Even though some cloud applications do encrypt files at rest, it is inconsequential if the file is shared with external collaborators or has a public link. There are solutions emerging that encrypt the files at the proxy layer or endpoint before the data is stored in the cloud. However such solutions break many use cases for cloud applications including sharing and third party applications.


Additionally, most cloud applications have published web APIs and are promoting third party application ecosystems on their platforms. Once installed, these third party applications (such as Docusign, CloudOn) gain full access to the company’s data. Very little attention is paid to the security controls of these third party applications. For an attacker it becomes the route of least resistance. In theory, since the third party application’s infrastructure would be less ‘guarded’ than the cloud applications, it becomes an easier target. Once the attacker successfully infiltrates the third party application, they gain access to all the company data. The number of APIs is increasing, and malicious entities will exploit these APIs in order to gain access to enterprise data in the cloud.

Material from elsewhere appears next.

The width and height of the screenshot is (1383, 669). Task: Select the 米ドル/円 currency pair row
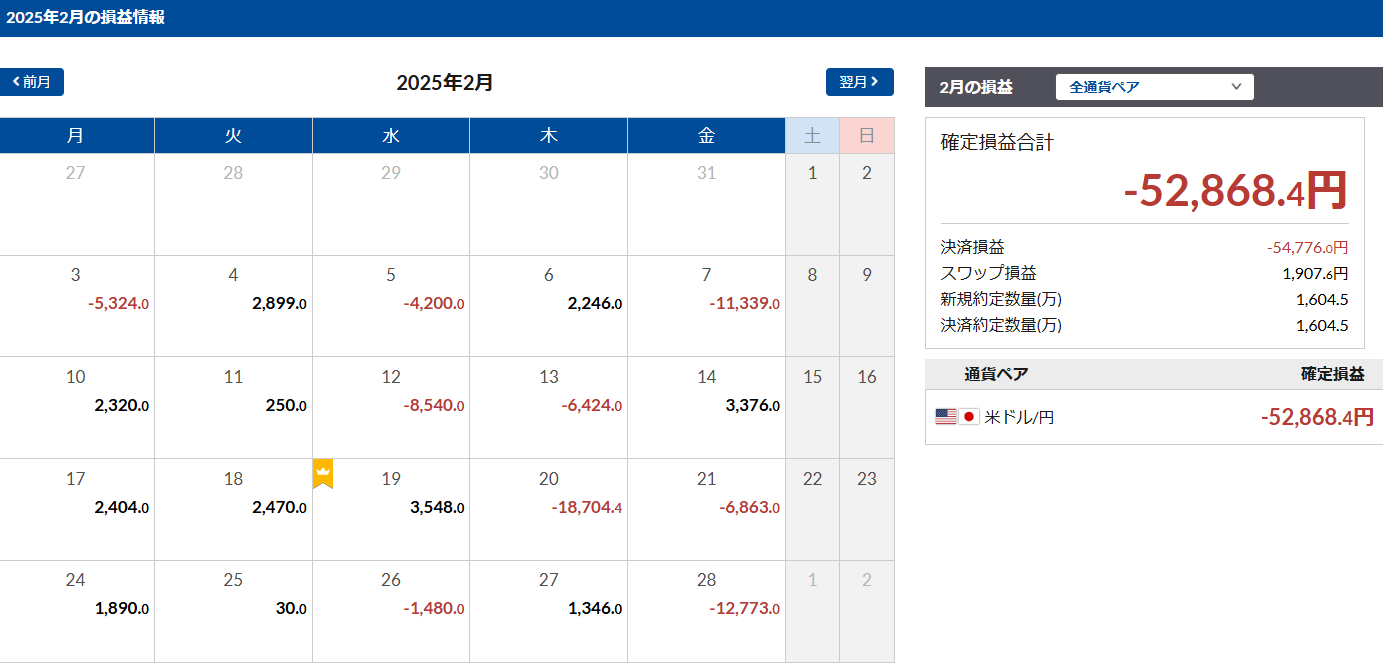(x=1154, y=417)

Many emerging solutions are attempting to solve some of these problems. However, in security there are different use cases and no single solution caters to all. Theoretically one can look at data from three distinct vantage points: the endpoint, the network or the cloud.
The endpoint and network solutions are more difficult to deploy and have partial view of the data. For example they do not have access to historical data and also cannot answer data access questions like who has access to what data. They are a single point of failure and in addition are really difficult to scale. To top it off, piecing together events on the wire is incredibly hard and prone to breaking.
For most companies cloud security begins with knowing what data is stored in these applications, followed by understanding who has access to what data and finally getting visibility into the activity of their users in these cloud applications.


The next few years are going to be extremely interesting as more organizations adopt the cloud. I expect the next generation of security problems to originate from the cloud!